What’s the point of a home page?

Posted on in Web

Or more precisely, what is the point of your home page?

After a very interesting office discussion on the subject of ‘The problem with carousels’, spurred by some great articles by Erik Runyon and Brad Frost, Mark proposed the following question:

What is the point of a home page?

It’s a great question, one that can be easily overlooked when starting on a web project but one that can have huge bearing on the final result if left unconsidered.

The answer should be different every time, each business is unique and their website should reflect that. The home page is often the highest traffic page the user hits, getting it right is of utmost importance.

What are you aiming to portray

Whilst thinking about this question, I came up with some attributes, values and features that a ‘generic business’ might wish to depict on their home page:


Are you fun, creative, traditional, fresh, well established? First impressions are a big deal on the web.


Set tone of how the website fits into the business model.
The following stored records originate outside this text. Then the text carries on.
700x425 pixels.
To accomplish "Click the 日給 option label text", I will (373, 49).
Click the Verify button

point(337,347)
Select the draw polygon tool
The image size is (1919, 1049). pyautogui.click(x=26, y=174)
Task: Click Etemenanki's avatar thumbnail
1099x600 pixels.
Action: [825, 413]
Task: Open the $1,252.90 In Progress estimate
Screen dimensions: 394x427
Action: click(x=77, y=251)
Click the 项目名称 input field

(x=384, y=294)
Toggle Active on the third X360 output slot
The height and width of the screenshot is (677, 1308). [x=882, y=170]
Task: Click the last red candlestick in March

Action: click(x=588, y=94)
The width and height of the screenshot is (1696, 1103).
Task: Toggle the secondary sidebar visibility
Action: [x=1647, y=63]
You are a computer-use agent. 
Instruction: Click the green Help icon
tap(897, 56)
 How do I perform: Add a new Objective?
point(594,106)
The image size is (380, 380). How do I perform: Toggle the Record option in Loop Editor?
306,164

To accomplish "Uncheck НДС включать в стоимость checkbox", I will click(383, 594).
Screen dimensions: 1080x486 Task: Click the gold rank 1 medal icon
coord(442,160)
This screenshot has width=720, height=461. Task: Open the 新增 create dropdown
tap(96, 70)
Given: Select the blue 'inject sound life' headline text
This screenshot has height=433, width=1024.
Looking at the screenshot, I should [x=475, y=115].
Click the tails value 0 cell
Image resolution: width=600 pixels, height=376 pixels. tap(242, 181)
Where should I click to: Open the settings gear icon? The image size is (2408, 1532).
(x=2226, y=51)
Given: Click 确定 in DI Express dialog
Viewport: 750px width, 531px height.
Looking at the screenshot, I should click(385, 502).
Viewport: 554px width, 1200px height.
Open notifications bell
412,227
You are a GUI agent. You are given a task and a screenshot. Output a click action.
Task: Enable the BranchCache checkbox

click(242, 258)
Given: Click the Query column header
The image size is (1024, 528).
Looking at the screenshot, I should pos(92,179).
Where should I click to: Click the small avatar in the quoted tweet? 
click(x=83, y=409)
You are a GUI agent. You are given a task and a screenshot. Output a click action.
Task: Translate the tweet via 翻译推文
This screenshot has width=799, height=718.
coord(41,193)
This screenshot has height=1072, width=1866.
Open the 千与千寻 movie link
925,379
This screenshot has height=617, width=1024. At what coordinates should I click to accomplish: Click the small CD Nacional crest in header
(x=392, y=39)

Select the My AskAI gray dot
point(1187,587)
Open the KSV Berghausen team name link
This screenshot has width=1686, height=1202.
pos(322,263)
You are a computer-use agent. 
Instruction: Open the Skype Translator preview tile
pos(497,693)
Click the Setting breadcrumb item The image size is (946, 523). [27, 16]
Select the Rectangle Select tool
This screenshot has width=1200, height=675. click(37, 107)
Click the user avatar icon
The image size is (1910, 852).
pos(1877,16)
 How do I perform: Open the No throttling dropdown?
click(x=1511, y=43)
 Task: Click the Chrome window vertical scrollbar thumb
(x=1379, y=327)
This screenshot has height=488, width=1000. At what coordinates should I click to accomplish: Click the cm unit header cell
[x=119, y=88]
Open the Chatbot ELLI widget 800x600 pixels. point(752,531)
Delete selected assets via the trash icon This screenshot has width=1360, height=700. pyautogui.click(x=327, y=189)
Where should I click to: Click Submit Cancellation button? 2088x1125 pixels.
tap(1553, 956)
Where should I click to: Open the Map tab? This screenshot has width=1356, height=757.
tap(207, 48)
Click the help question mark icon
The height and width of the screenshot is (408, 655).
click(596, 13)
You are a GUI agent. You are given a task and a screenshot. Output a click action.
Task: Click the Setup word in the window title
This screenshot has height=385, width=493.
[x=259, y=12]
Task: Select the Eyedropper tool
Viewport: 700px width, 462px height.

Is it: - To inform? - To sell? - To advertise? - To advise?


‘Does this website belong to the company I think it belongs to?’ Don’t compromise on your brand to the point of user confusion. Strike that:

Don’t compromise on your brand at all.


‘Do I trust this website with these weight-loss advertisements and pop-ups?’ I’ll leave you to be the judge…

Benefit to the user

What will the user gain by reading the home page? Is your home page just going to be a funnel to pages with useful content or are you going to give the user the content right away?


A fresh and up to date website shows a company that cares about their online presence. Blog feed looking a little ancient? Maybe it’s time to give it an update.

Knowledge and USPs

What makes your website different. Why should the user stay on your site.

Although these items should be included in the brand of a business, it’s far too easy to settle for ‘another website with a sticky navigation, full-width carousel, summary paragraph, services panels and a footer full of dull copyright information’ - we’ve all done it. Don’t get me wrong, none of these are wrong, but they must be there for a reason. Question your home page, justify each element, don’t just jump to the defaults. Consider the following:

  • Do you need a carousel taking up most of your page?
  • Why are the services panels situated where they are?
  • Do you need an opening paragraph on the home page if the About us page says the same thing?
  • What function does each element have? - If there isn’t a valid reason, should it be there?

Your research is the best research

When you start to analyse your average and target user and the way they interact with your website, you may well be surprised at what they class as a ‘good’ home page. Industry statistics can give a reasonable understanding of user interaction but the best statistics are those gathered from your own website.

If you have a site up and running and you’re looking to replace or update it, add Google Analytics tracking events to your home page and watch how your current users interact. It will give great insight into the pitfalls of your current design and although it won’t necessarily give ideas on how to improve the page, it will stop you making the same mistakes again.